Have you ever been in a conversation with someone, and it was so easy and fun? When it was over, you walked away thinking, “Wow! What a great conversation!” How about exchanges that feel awkward, or maybe you felt misunderstood and frustrated?
Communication is an essential part of life. We communicate with family, friends, strangers, coworkers, and so many others.
We share information, solve problems, agree on a course of action, and socialize through communication.
Yet so often, because of different styles of communicating, our meaning and intention may be lost or misinterpreted by others, leading to misunderstandings and, at times, conflict.
American author and professor of linguistics at Georgetown University, Deborah Tannen, writes about these style differences. We all have different ways we communicate that are forged from our culture, gender, socialization, and geography, to name a few of our conversational influences.

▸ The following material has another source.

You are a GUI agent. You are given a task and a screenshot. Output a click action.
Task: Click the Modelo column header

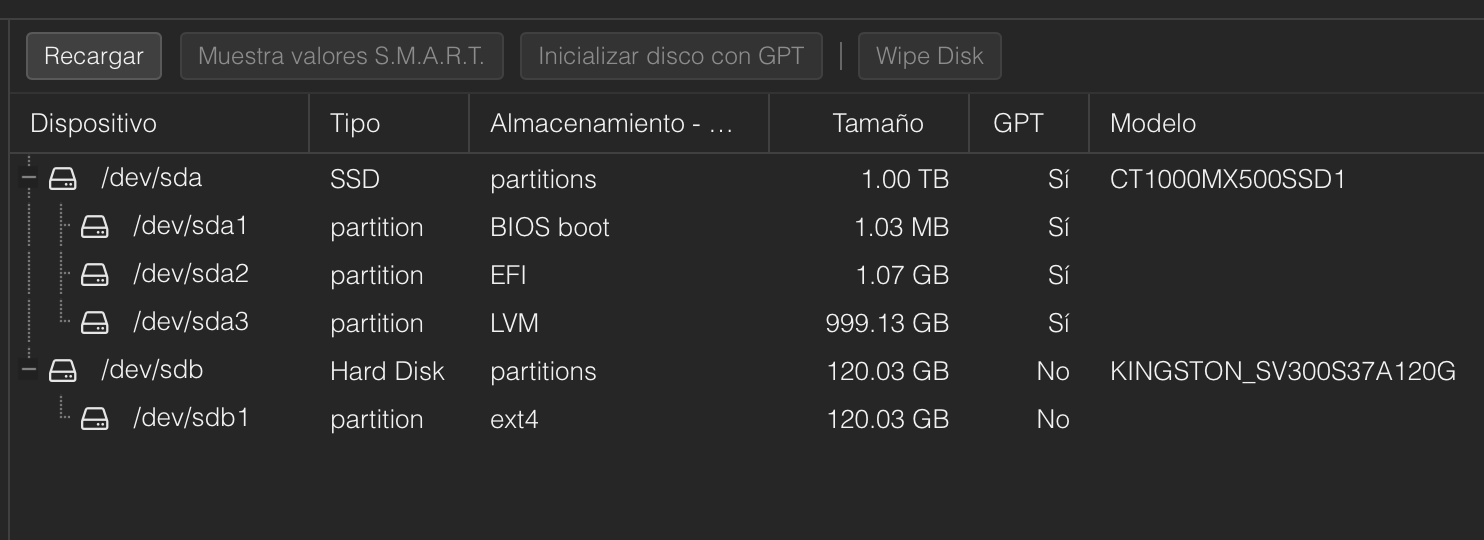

Conversational styles are personal and unpredictable, states Tannen, but typically men and women have different ways of achieving outcomes when it comes to communicating.
Women more often engage in more collaborative conversational styles. There is a give and take when speaking and listening, with participants building off one another’s ideas. It’s inclusive and supportive, focusing on connection and compromise rather than conflict.
Men more frequently employ a competitive conversational model. The desired outcome is to be seen as an expert or authority, stressing individuality and claiming power and status. There are more monologues than back and forth dialogue in this style.
These styles are socially ingrained at a young age. Girls frequently interact and play in small groups or one-on-one. Activities are typically structured and non-competitive. The desire is to create and maintain close relationships. Young boys more often play in larger groups where activities are more competitive. These hierarchical interactions teach boys to assert their position and attract an audience rather than forge individual close friendships.
These skills continue into adulthood. Women tend to ask more questions, take turns talking and listening, provide support and agreement through backchanneling, such as nodding or offering uh-huhs. Gentle and polite, females focus on community and cooperation, preferring to resolve issues through compromise than confrontation. Rapport, connections, and closeness are all negotiated and achieved through this collaborative conversational style.
Adult males often engage in more forceful, to-the-point, and authoritative conversations. This learned conversation style aims to avoid failure, preserve independence, negotiate and maintain status, and rise to control the conversation. The comments of others may be disregarded, and males tend to use little to no backchanneling.
Tannen states that neither is right or wrong; they are simply different.
Tannen describes how conversations can go wrong on a Hidden Brain podcast episode, Why Conversations Go Wrong.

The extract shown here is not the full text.